Filtering bots from OSCI ranking
The goal is to improve our existing OSCI code which ranks companies on the basis of the number of commits, because the current situation is that there appear to be large number of of commits done by automated processes associated with GitHub accounts that have a company (commercial organization) email domain. These skew the ranking of companies based on commits, which is precisely why our OSCI ranking is based on number of contributors rather than number of commits.
For example, when we look at the OSCI commit-based company counts to end June 2020, we see
| OrgName | Commits |
|---|---|
| Microsoft | 640009 |
| GitHub | 519108 |
| Renovateapp | 472705 |
| 379847 | |
| Red Hat | 331087 |
| Travis CI | 195377 |
| Intel | 150613 |
| IBM | 131510 |
| Exoplatform | 125844 |
| Odoo | 113452 |
| Pyup | 82118 |
However, Renovateapp, Travis CI, Exoplatform and Pyup do not feature highly in our OSCI countributor-based company ranking. In fact, Renovateapp has only 4 active contributors, Travis CI has 67, Exoplatform has 41, Pyup has 4.
When we dig deeper into this, we see:
This is top of commits authors for Pyup:
| Company | AuthorName | Commits |
|---|---|---|
| Pyup | pyup-bot | 349717 |
| Pyup | pyup.io bot | 10146 |
| Pyup | pyup.io vuln bot | 22 |
| Pyup | pyup.io bot (via Travis CI) | 1 |
As you can see all of them are bots. The same picture for Renovateapp:
| Company | AuthorName | Commits |
|---|---|---|
| Renovateapp | Renovate Bot | 2348935 |
| Renovateapp | WhiteSource Renovate | 65148 |
| Renovateapp | Renovate Bot (via Travis CI) | 358 |
| Renovateapp | renovate-bot | 63 |
| Renovateapp | Rhys Arkins | 3 |
TravisCI (Top 10 by commits):
| Company | AuthorName | Commits |
|---|---|---|
| Travis CI | Deployment Bot (from Travis CI) | 426727 |
| Travis CI | Travis CI | 92799 |
| Travis CI | travis-ci | 11824 |
| Travis CI | TravisCI | 9511 |
| Travis CI | Travis | 8128 |
| Travis CI | Deployment Bot (Travis) | 7723 |
| Travis CI | Deployment Bot | 1917 |
| Travis CI | raveit65 | 1322 |
| Travis CI | Piotr Milcarz | 1317 |
| Travis CI | Travis Build Bot (from Travis CI) | 1015 |
The biggest part of commits comming from bots
We would like a way to filter out these automated processes/bot commits, so that we could more accurately generate a ranking of companies based on commits.

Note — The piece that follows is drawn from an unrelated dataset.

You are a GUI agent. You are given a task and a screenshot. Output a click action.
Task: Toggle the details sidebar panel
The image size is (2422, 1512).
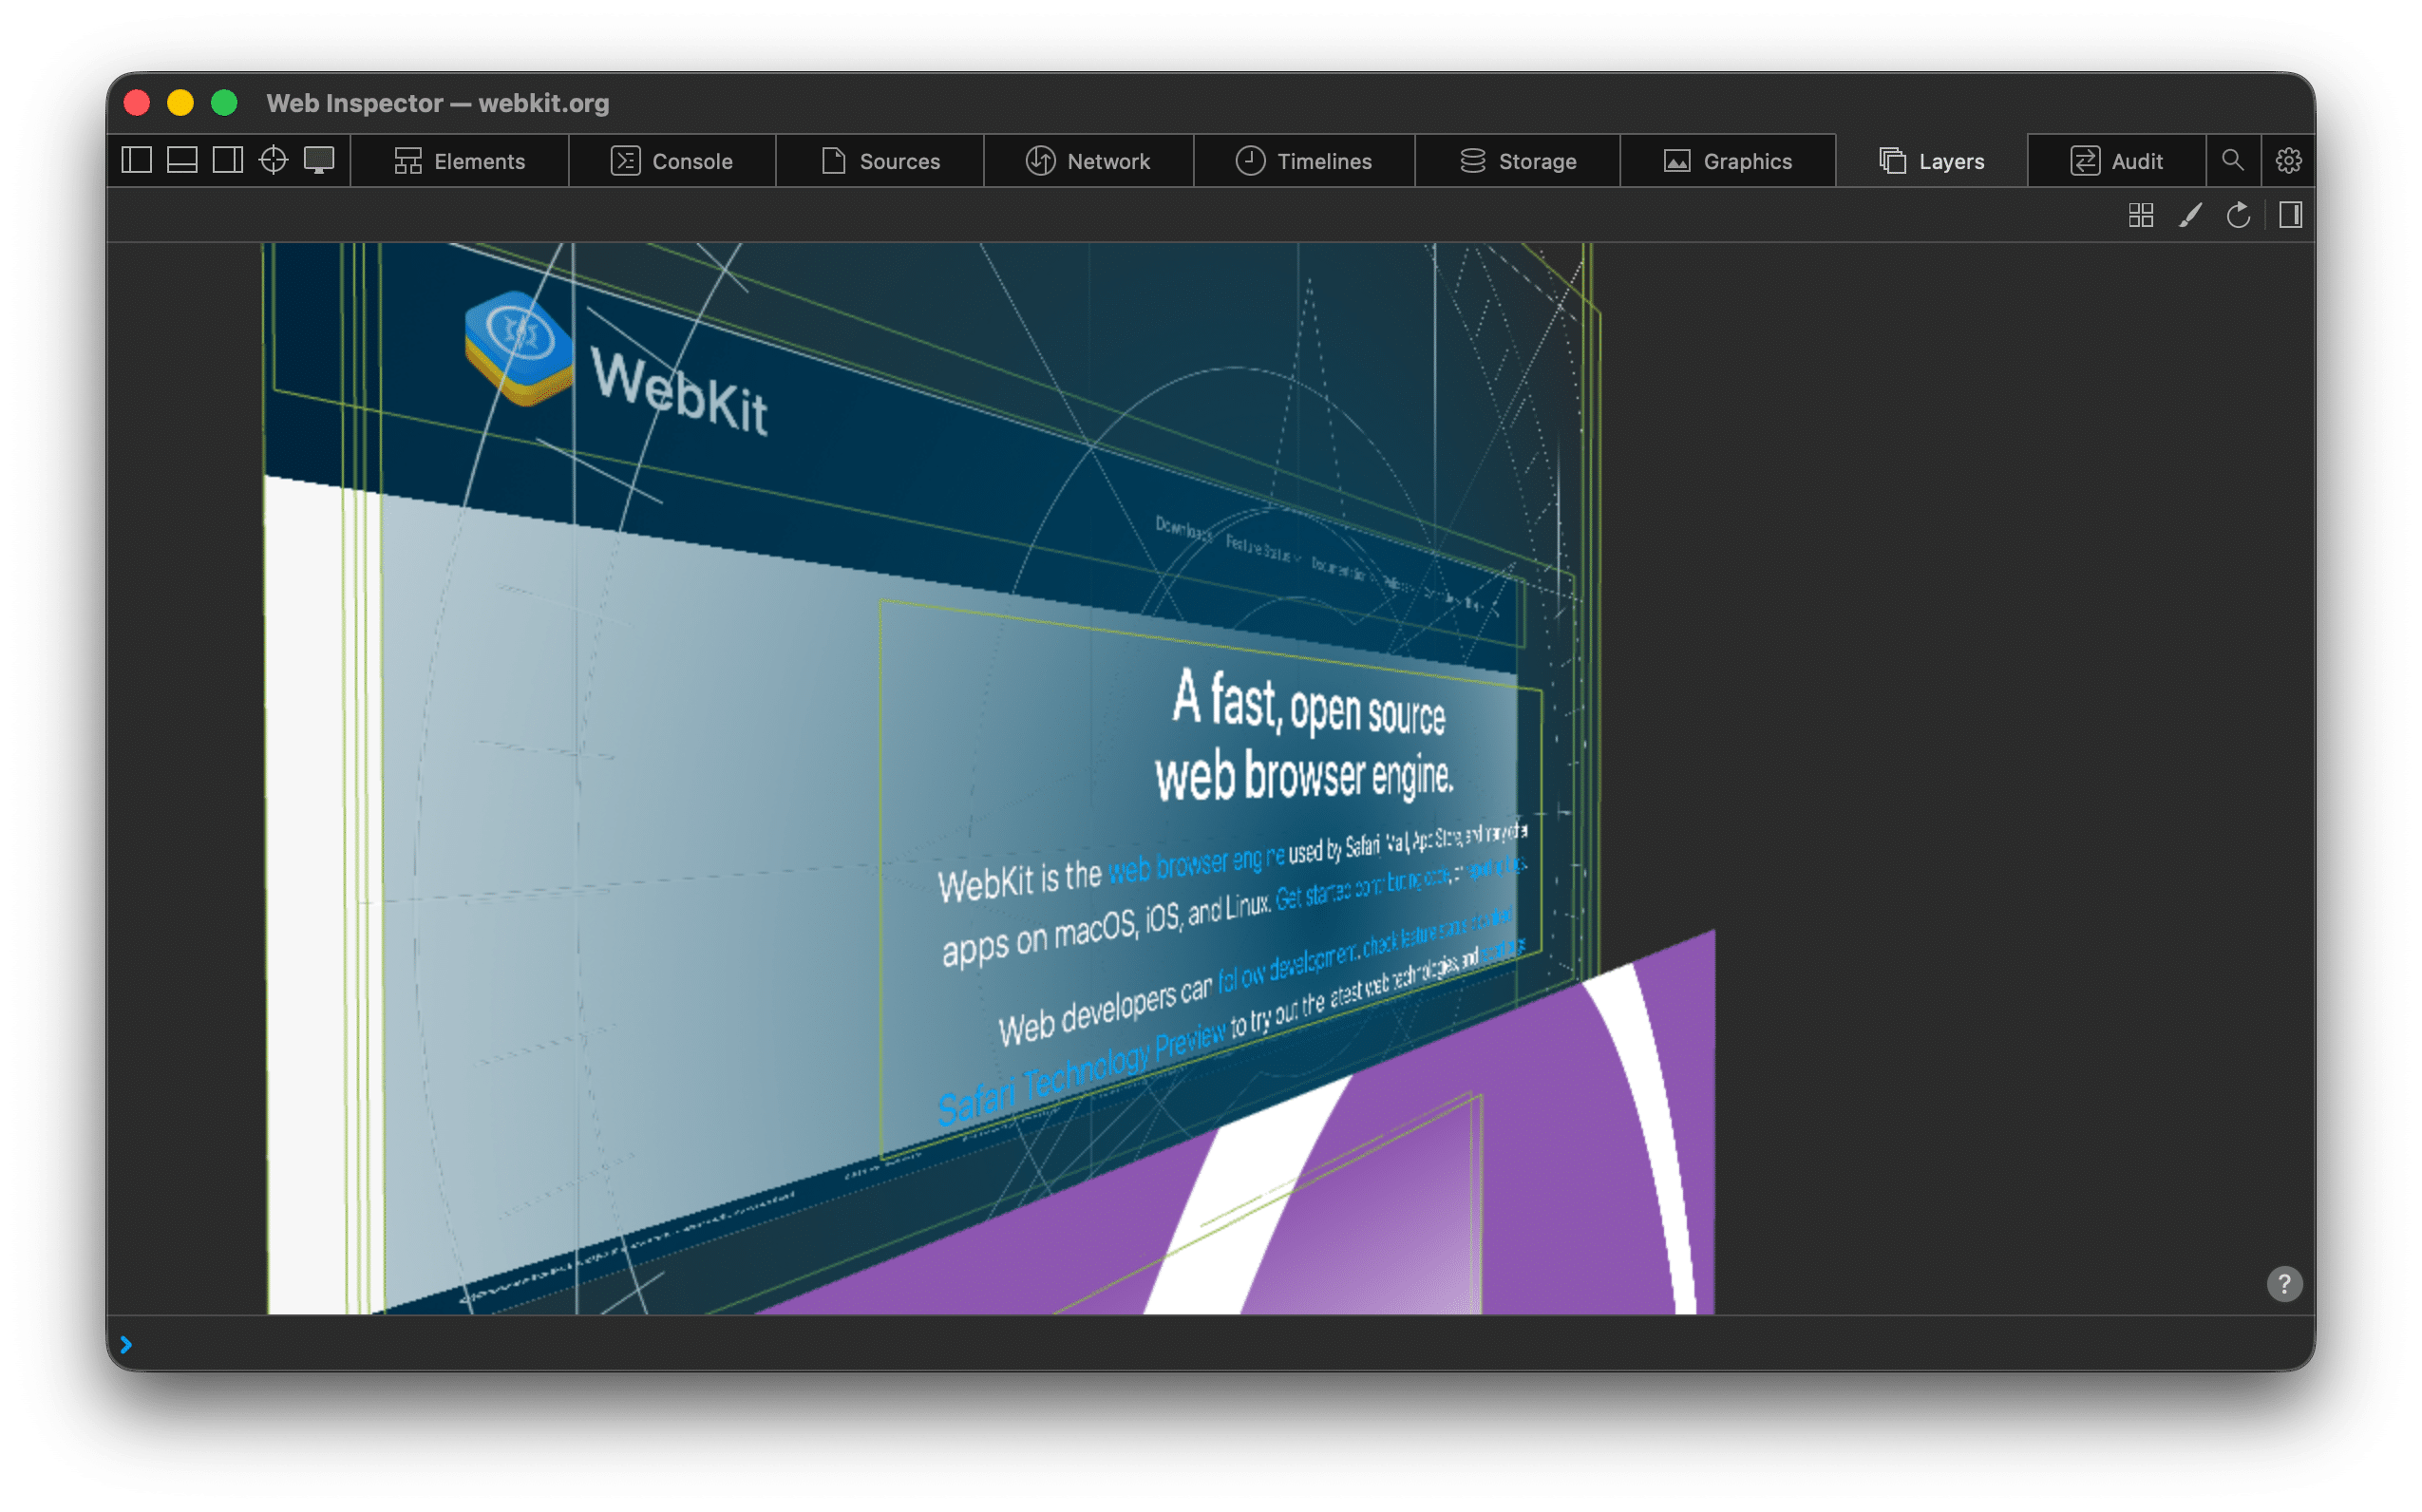[x=2290, y=215]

One obvious way is to simply have a 'blacklist' of GitHub accounts / email addresses, but perhaps something more sophisticated could be devised, based on 'unhuman' levels of activity.
At the moment, we are using the domain <-> company match list, which filters companies from the top that we form. Perhaps the problem of bots can be solved by creating a similar list that will filter out bots.
It would be interesting to analyse what those bots actually do, are they contributing anything useful or it's just deployment logs or whatever.